Though it is a “broadly very favorable environment for Republicans,” Longwell said, she could see a scenario where “Republicans do really well, they take the House, but they lose a lot of these individual Senate races because they’ve nominated cranks and extremists.”
GOP operatives, however, point to Democrats signaling a poor strategy on their part in key races.
Democratic political groups spent around $5.5 million trying to amplify the most conservative candidates in the Colorado GOP Senate primary, but failed in keeping construction company owner Joe O’Dea from becoming the nominee to challenge incumbent Sen. Michael Bennett (D). O’Dea’s win prompted Roll Call election analyst Nathan Gonzales to move the race from “solid Democratic” to “likely Democratic.”
And Republicans say that many issues that Democrats are focusing on — such as abortion, revelations about former President Trump from the House Jan. 6 select committee and “Ultra MAGA” extremists — are not sticking.
A poll of likely voters in swing states commissioned by the Republican State Leadership Committee, which supports down-ballot state-level candidates, and conducted in the days after the Supreme Court overturned Roe v. Wade found that more voters named inflation, the economy and crime as top issues than pointed to abortion.
“While abortion is an issue people care about, the data makes clear that it is not among the top issues that will drive voting behavior in November. Instead, this election will remain about Biden’s failing economy,” a memo accompanying the poll said.
In the New York Times survey released Monday, just 5 percent of voters named abortion as their most important issue.
“The January 6 committee has not moved the needle against the Republicans in the midterm cycle really in the slightest,” Thomas said. “Like, it’s not even in the top five issues of concern of voters.”
Republicans point to the GOP Gov. Glenn Youngkin’s off-year 2021 gubernatorial win in Virginia, where education and the economy were top issues for voters, as a key indication of where 2022 races are headed. In that race, Democratic nominee and former Gov. Terry McAuliffe unsuccessfully tried to tie Youngkin to Trump.
The Republican Governors Association last year named eight Democratic-controlled states where Biden performed similarly or worse in 2020 than he did in Virginia, seeing them as within reach.
“In races up and down the ballot, Democrats are throwing every issue they can think of at the wall in the hopes of distracting voters from the overwhelming stress Biden’s inflation is having on their monthly budget, but it’s just not working,” said Joanna Rodriguez, a spokesperson for the Republican Governors Association. “Republican governors and candidates are addressing them directly by telling voters about the policies that led to stronger recoveries in Republican-led states compared to their Democrat-led counterparts, and sharing their ideas for helping folks get the relief they need.”
There could be a few instances even in House races, though, where Republican candidates lose an edge, or where some lower-tier issues take more prominence.
In Virginia’s 7th Congressional district, where Rep.
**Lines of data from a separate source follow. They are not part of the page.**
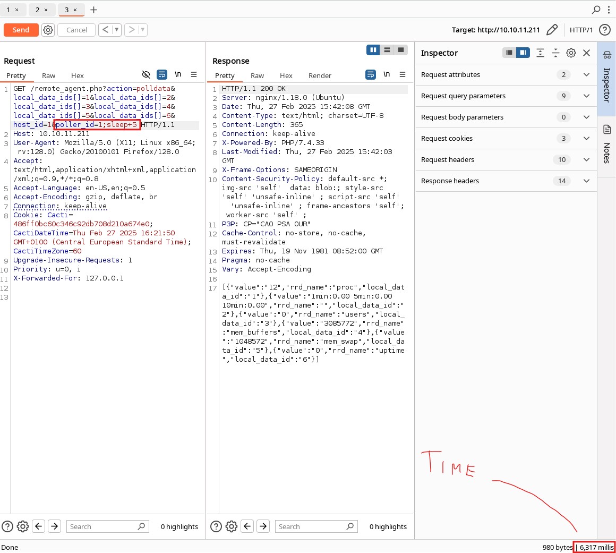
Task: Expand Request query parameters section
Action: pyautogui.click(x=586, y=96)
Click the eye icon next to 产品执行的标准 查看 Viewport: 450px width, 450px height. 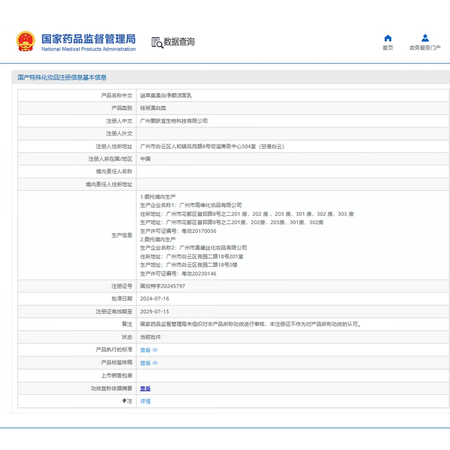coord(155,350)
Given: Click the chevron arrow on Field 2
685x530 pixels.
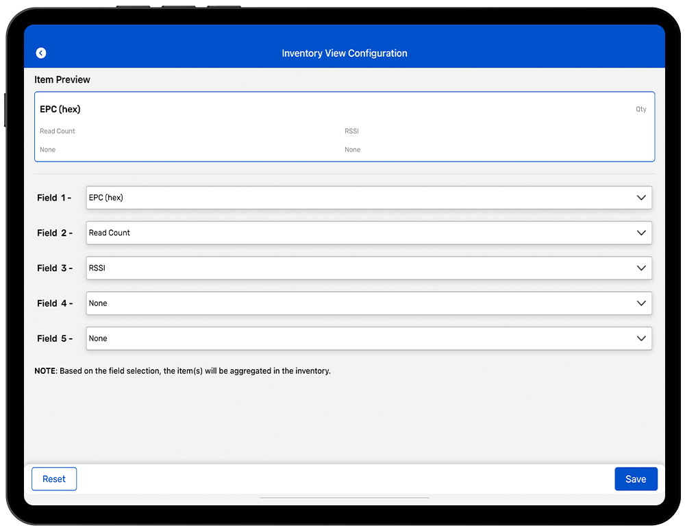Looking at the screenshot, I should [x=641, y=233].
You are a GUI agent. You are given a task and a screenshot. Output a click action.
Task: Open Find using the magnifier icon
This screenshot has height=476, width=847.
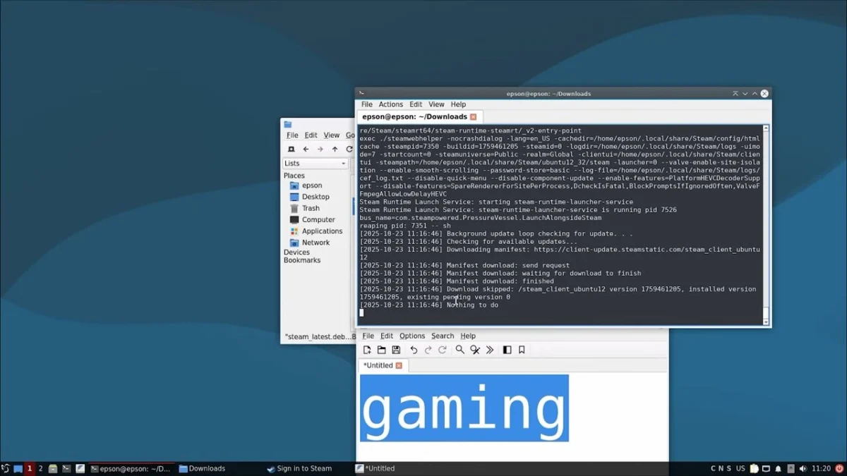(x=460, y=350)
Abigail Spanberger (D) is hoping to hold on to her seat, the Democratic Congressional Campaign Committee took out a billboard to showcase GOP nominee Yesli Vega’s comments expressing doubt that a woman could get pregnant after getting raped.
A Pew Research Center survey conducted from June 27 to July 4 found that 57 percent of adults disapprove of the Supreme Court’s decision in Dobbs overturning Roe v. Wade.
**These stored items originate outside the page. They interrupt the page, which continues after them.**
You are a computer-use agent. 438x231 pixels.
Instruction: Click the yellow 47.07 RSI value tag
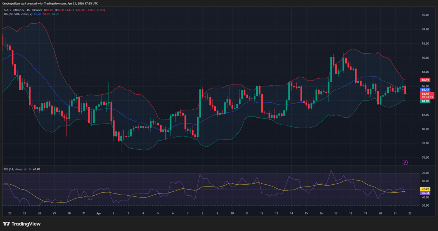pos(424,189)
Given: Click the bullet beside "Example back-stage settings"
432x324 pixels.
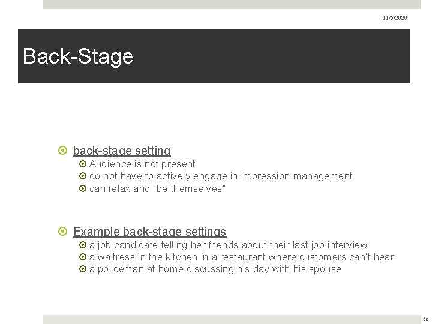Looking at the screenshot, I should coord(65,232).
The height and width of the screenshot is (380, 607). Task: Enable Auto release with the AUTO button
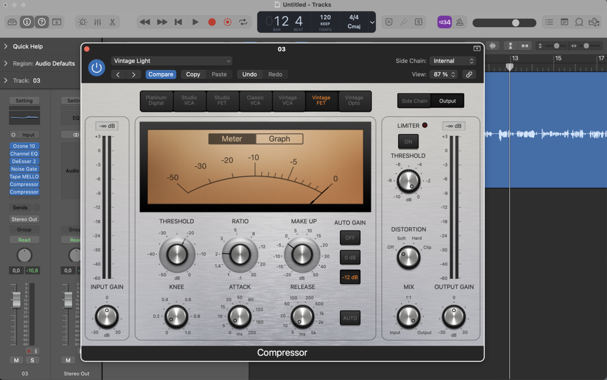350,318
Another factor that could drastically change the dynamic for Republicans: Trump. A Trump decision to launch a 2024 campaign early would require many campaigns to reassess their strategies, making this November’s election less of a referendum on Biden.
“Republicans should be optimistic, but also recognize that voters aren’t really happy with them either and they should actually try and govern if given the chance rather than offer up a different type of circus,” Cooper said.
—Updated at 7:19 a.m.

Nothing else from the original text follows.